But Sutton stresses: "It doesn't matter how much you are paid. You can still struggle to save. Lot of people who earn more are still unfamiliar with savings."
SUEZ has transformed the way it pays people over the past five years.
Sutton explains: "[Five years ago] everything was on spreadsheets or manual time sheets, scanned in and sent to payroll. Everyone now has their own payroll information of our employee self-service app on their own digital device. They submit their over time; their manager approves it. None of that has taken a key stroke from my team."
Sutton adds: "In March 2021, Guy Opperman, then pensions minister, sent a letter to company CEOs with Nest's contact details, asking them to do something about providing payroll facilitated savings to employees – that letter ended up on my desk. I contacted Nest. We had been offering payroll saving with a credit union since late 2019 but we were not getting the employee engagement we wanted with a 5% take-up."

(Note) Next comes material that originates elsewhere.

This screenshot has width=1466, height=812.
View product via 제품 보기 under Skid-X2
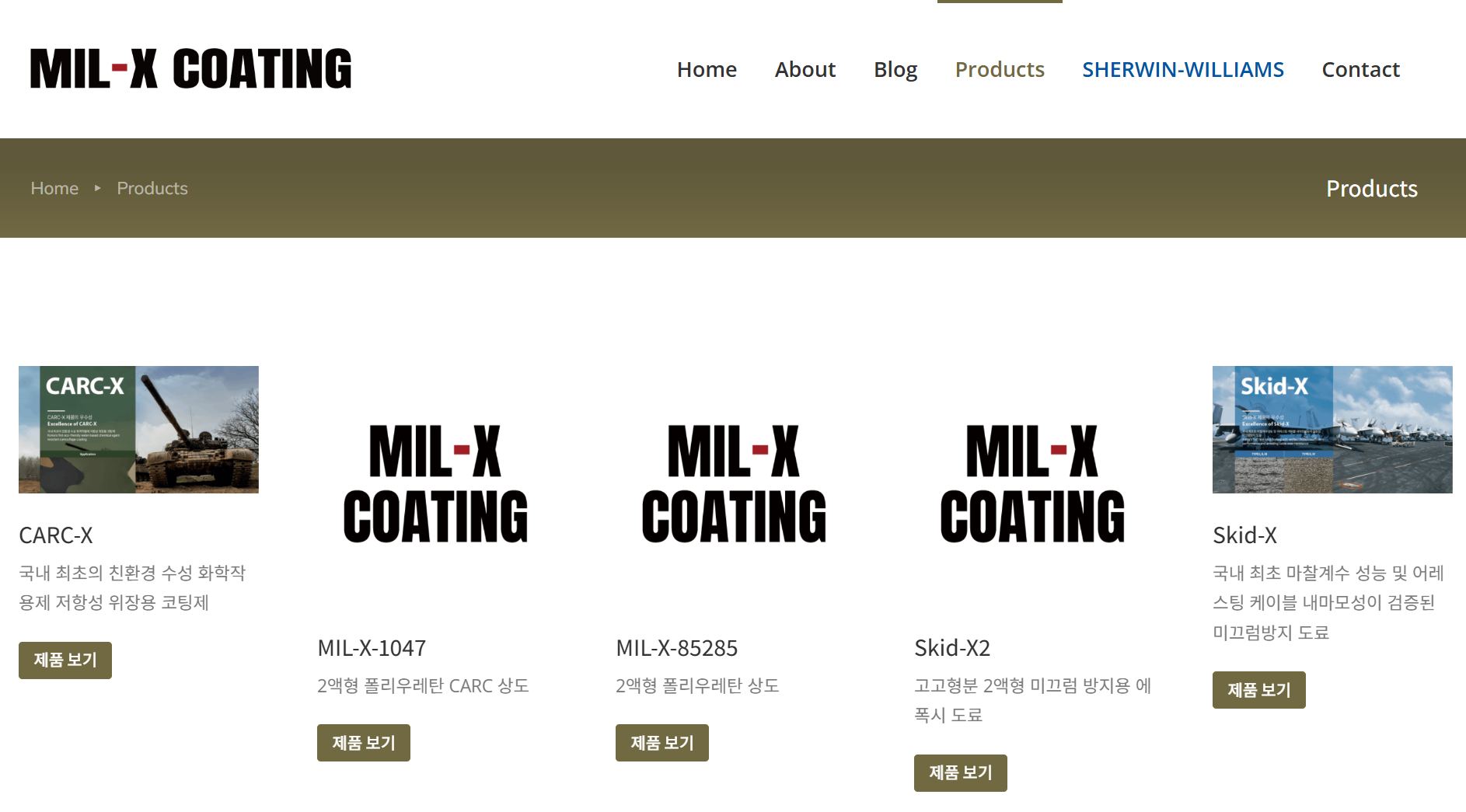click(960, 773)
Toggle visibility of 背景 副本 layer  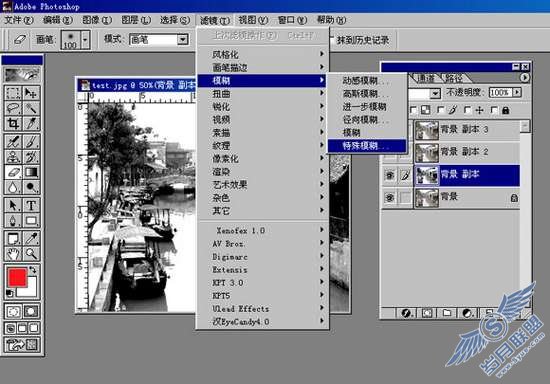[x=390, y=175]
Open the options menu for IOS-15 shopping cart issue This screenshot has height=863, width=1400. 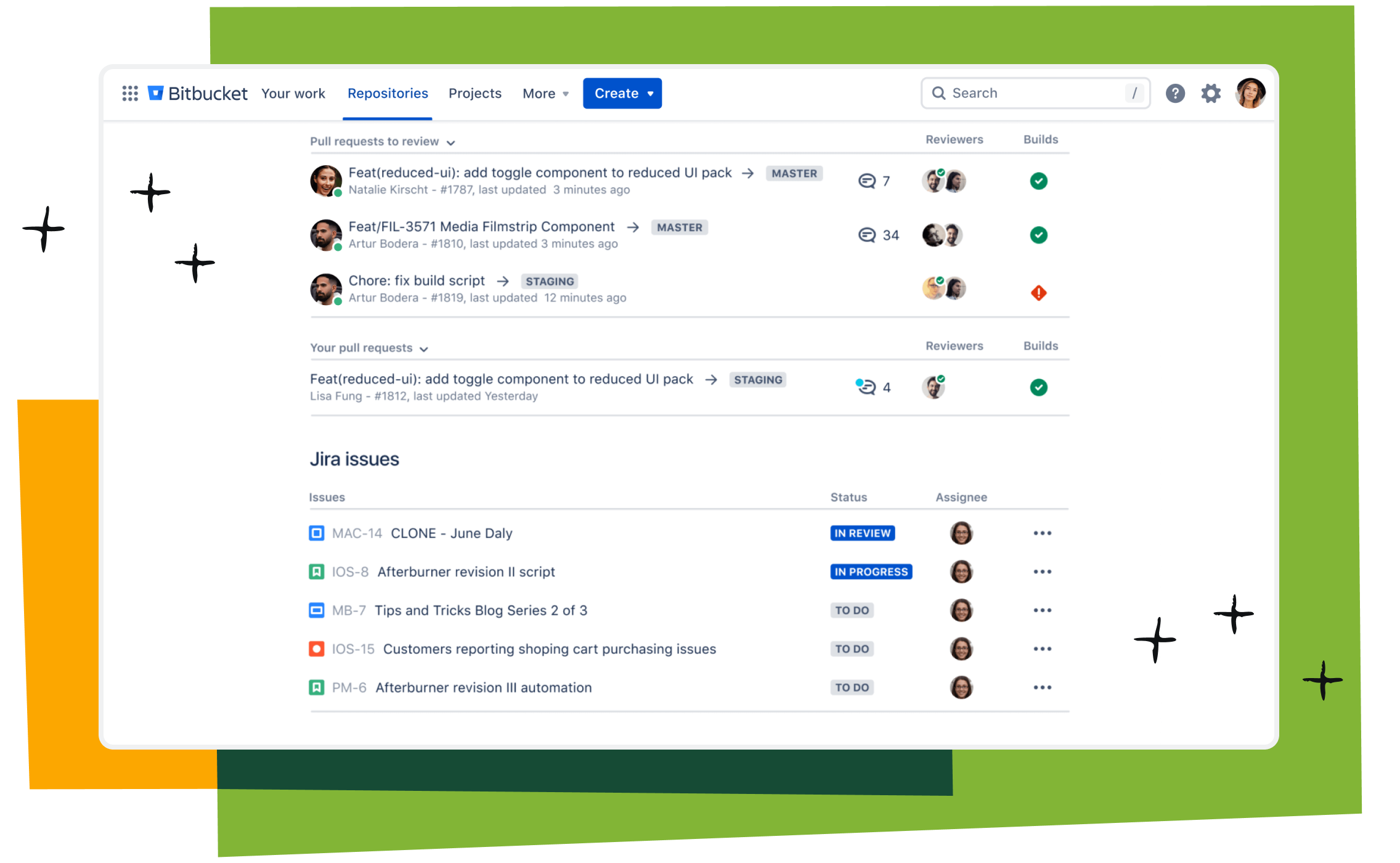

Sutton says the A period of six months planning with Nest and SUEZ's legal team and Harvard in the US, who have researched our trial.
She explains: "We had AE for pensions and knew that was a massive success. We wanted to mirror that and give people a very easy way to save and to opt-out. With payroll, they just need give us two words "opt-out".
All employees are now onboarded digitally when they consent to AE savings while receiving a FAQ document. The firm sets the default of about £40 a month from net pay. There is also ‘earned wage access' of up to 30% wages of that in real time. It is in their bank instantly should they need.
Sutton explains: "They have already earned that so why are we holding on to it until pay day? That helps them steer clear of high interest debt until pay day."
The firm went live with the Nest project in November 2021. Over 2.5 years in, 50% of Suez employees are still saving.
Sutton says: "AE removes the obstacles. Indeed, 4 in 10 of employees who are savings have never saved before. We send the money to Transave, a credit union every month. 13% of people have increased their savings from a default £40 a month (minimum £5 a month). A much smaller percentage have decreased their savings. There are other benefits: entry into a monthly prize draw – top prize of £5000 open to everyone using Transave, (the credit union) not just SUEZ workers – who maintain a minimum account balance of £200. There is also death in service benefit of £1,250 , even for savers who pay just £5 a month to help towards funeral costs."
Transave, a Credit Union doesn't pay interest but a dividend – which is available instantly via the SUEZ app. It varies each year but on a par with banks ‘easy access rates.